Fouiner 20 ans plus tôt, maintenant que Kamerhe en prend 20!

In Opinions
Vital Kamerhe

[Edito] 20 ans de travaux forcés pour Vital Kamerhe, le directeur de cabinet du président Félix Tshisekedi. Le verdict du tribunal de grande instance de Kinshasa-Gombe marquera longtemps l’histoire de la RDC. Mais pour qu’il reste autant historique, la justice ne saurait s’empêcher de fouiner dans les 20 dernières années.
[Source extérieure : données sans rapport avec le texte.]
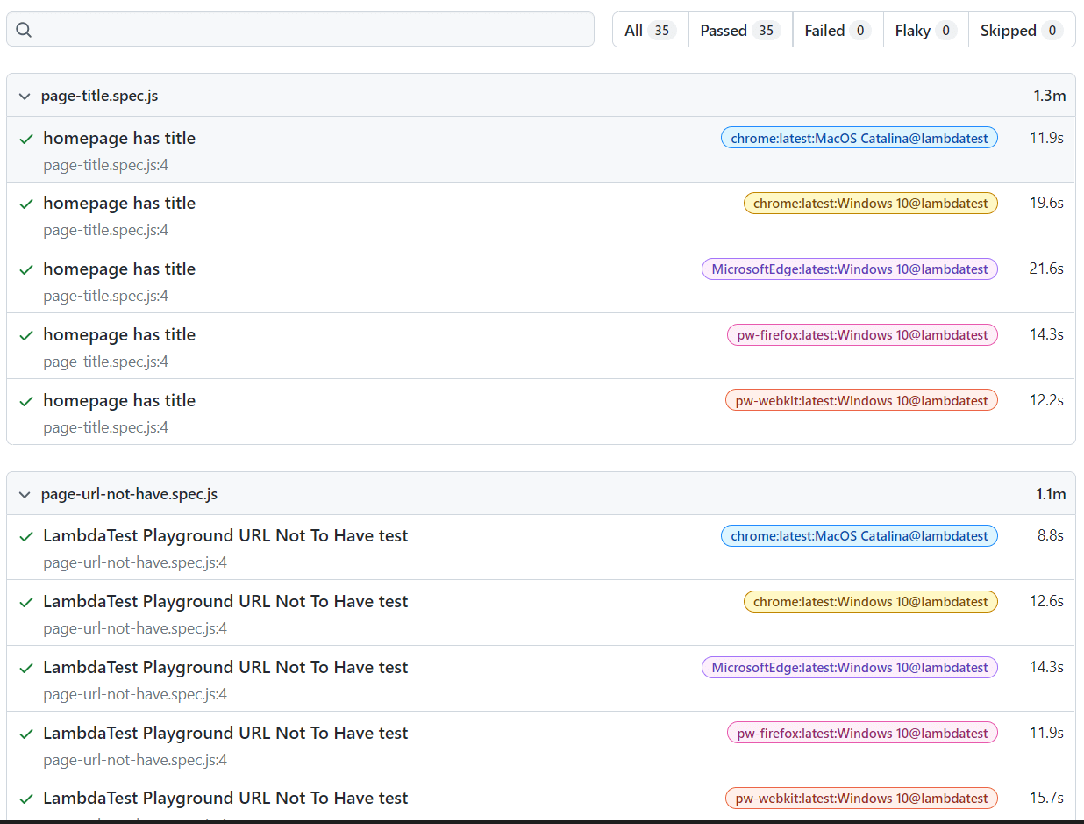Switch to the Failed tests tab
The image size is (1084, 824).
tap(836, 29)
Au procès de “100 jours” où le directeur de cabinet de Félix Tshisekedi est apparu en “gros poisson” pour revaloriser la justice, de nombreux Congolais se sont accrochés comme à un derby de football. On croirait à un “DCMP vs Vita-Club” cher aux Kinois, ou un “Mazembe vs Lupopo” à Lubumbashi. Ce procès où le ministère public et la défense de Vital Kamerhe ont parfois brûlé des principes de courtoisie.

Vital Kamerhe condamné

Il fallait que vérité soit faite, dans l’affaire qui tenait tant de Congolais en haleine. L’affaire de disparition de près de 60 millions de dollars. C’est tant, dans ce pays qui compte parmi les 20 les plus corrompus d’après Transparency international, la population ne sait que trop qu’on vole ses richesses. Mais sans jamais voir défiler devant un tribunal, des vrais voleurs.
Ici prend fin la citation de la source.